Per-Ingvar Brånemark (3 mei 1929 – Gotenburg 20 december 2014) was een Zweeds orthopedisch chirurg en professor emeritus in de anatomie. Hij wordt beschouwd als de grondlegger van de moderne implantologie.
Brånemark ontdekte in 1952 eerder toevallig aan de universiteit van Lund in Zweden het principe van verankering van schroeven in bot. Hij noemde het fenomeen osseointegratie.

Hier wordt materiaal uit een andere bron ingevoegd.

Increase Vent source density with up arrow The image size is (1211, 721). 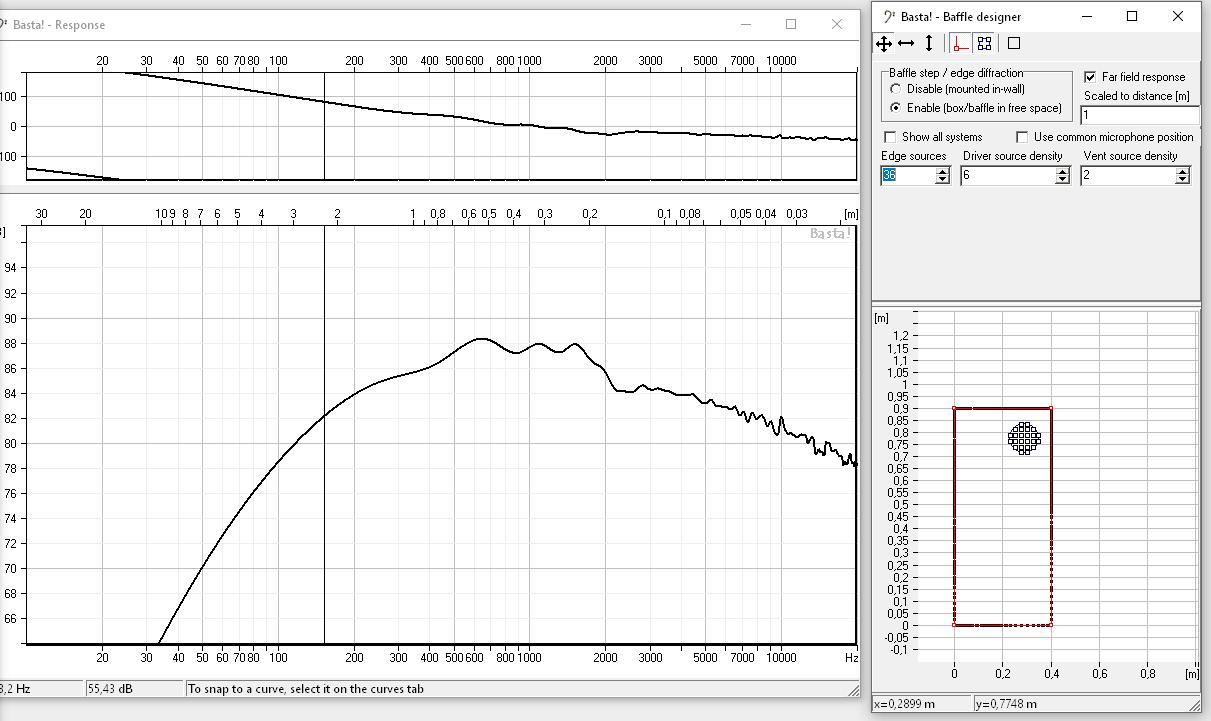click(1182, 171)
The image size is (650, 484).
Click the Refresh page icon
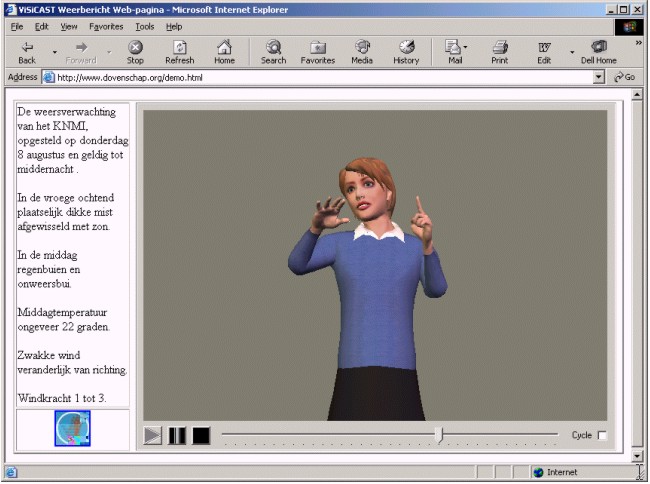pos(179,47)
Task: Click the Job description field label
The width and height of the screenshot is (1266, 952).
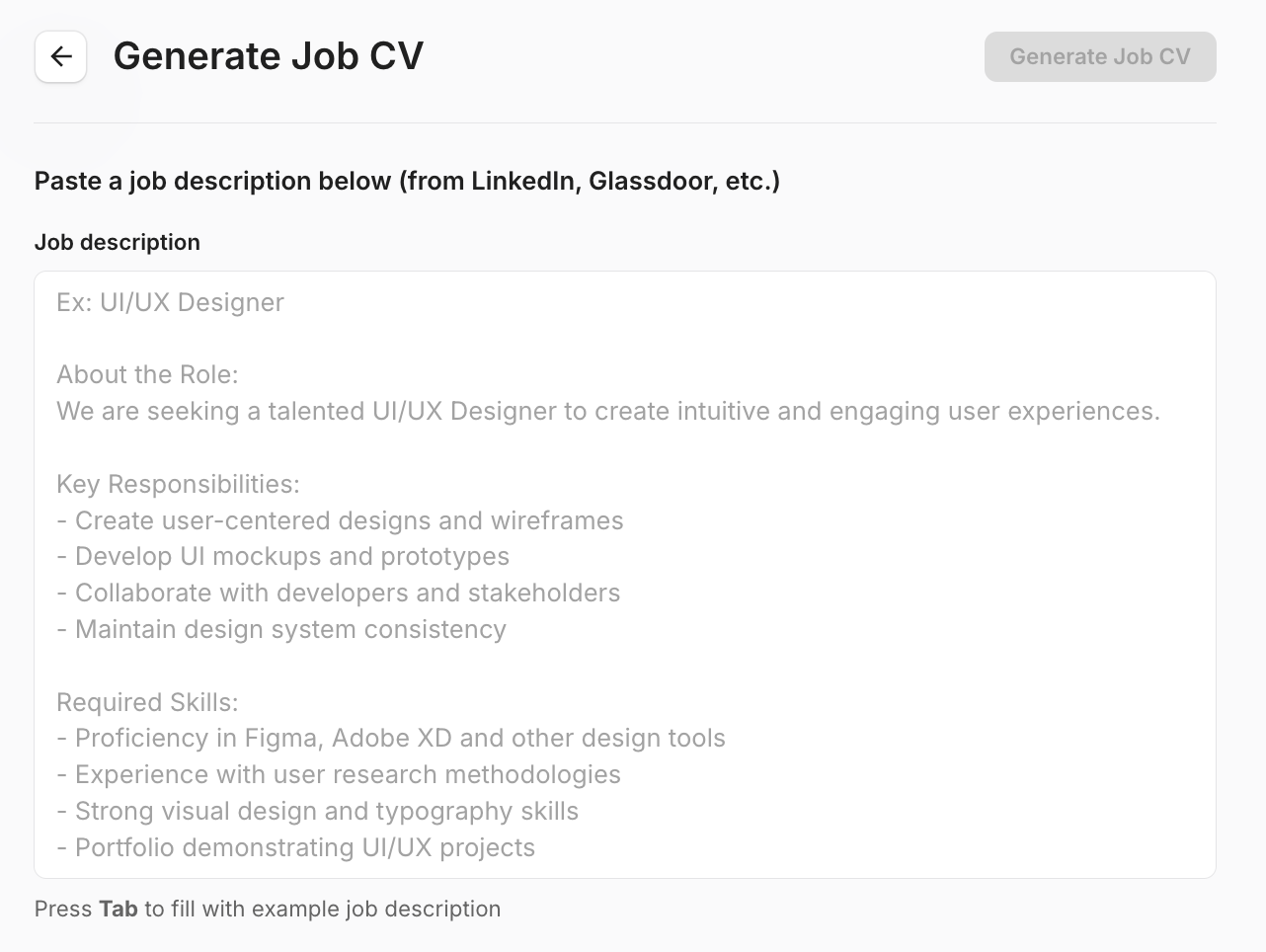Action: (x=117, y=242)
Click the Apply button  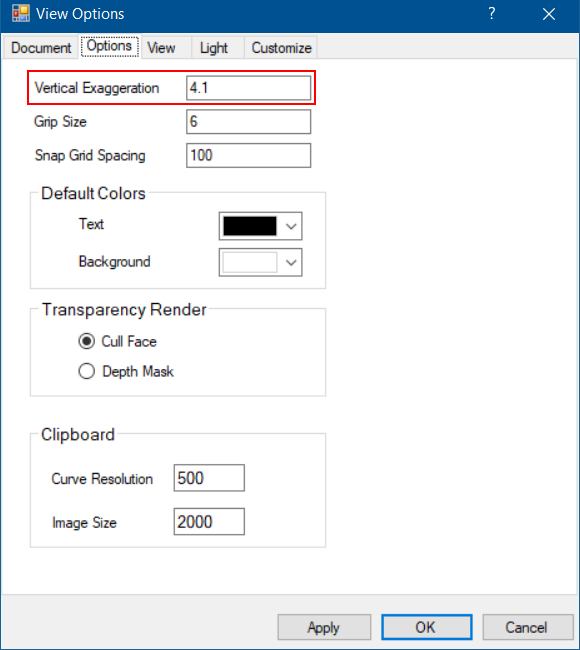324,627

In een van de onderzoeken werd de genezing van bot microscopisch onderzocht. Hiervoor werden titaniumschroeven in de pijpbeenderen van de konijnen geschroefd. Nadat het experiment enkele maanden klaar was, bleek dat de schroeven zeer moeilijk uit het bot gedraaid konden worden. Het bot bleek zeer dicht om het oppervlak van de schroef heen gegroeid te zijn. Hoewel dit in eerste instantie ergernis opwekte omdat het hergebruik werd bemoeilijkt, besefte Brånemark al snel de mogelijkheden en begon hij te experimenteren met schroefvormige implantaten gemaakt van titanium. Het onderzoek schoof verder op naar gebruik in menselijk bot en kreeg verdere toepassingen voor de vervanging van ontbrekende tanden en kiezen.
In 1965 plaatste Brånemark in Göteborg de eerst titaniumschroeven bij een mens. In 1967 werd hierop de eerste volledige brug in de onderkaak geplaatst. Toen de patiënt Gösta Larsson in 2006 stierf hadden de implantaten meer dan 40 jaren gefunctioneerd.
Brånemark ontving vele nationale en internationale prijzen. Hij kreeg verschillende keren de titel van doctor honoris causa. Aan de Katholieke Universiteit Leuven werd er een leerstoel naar hem vernoemd.
Tussen 2004 en 2008 werkte en woonde hij in Brazilië.
Per-Ingvar Brånemark overleed in 2014 in Gotenburg na een slepende ziekte.[1]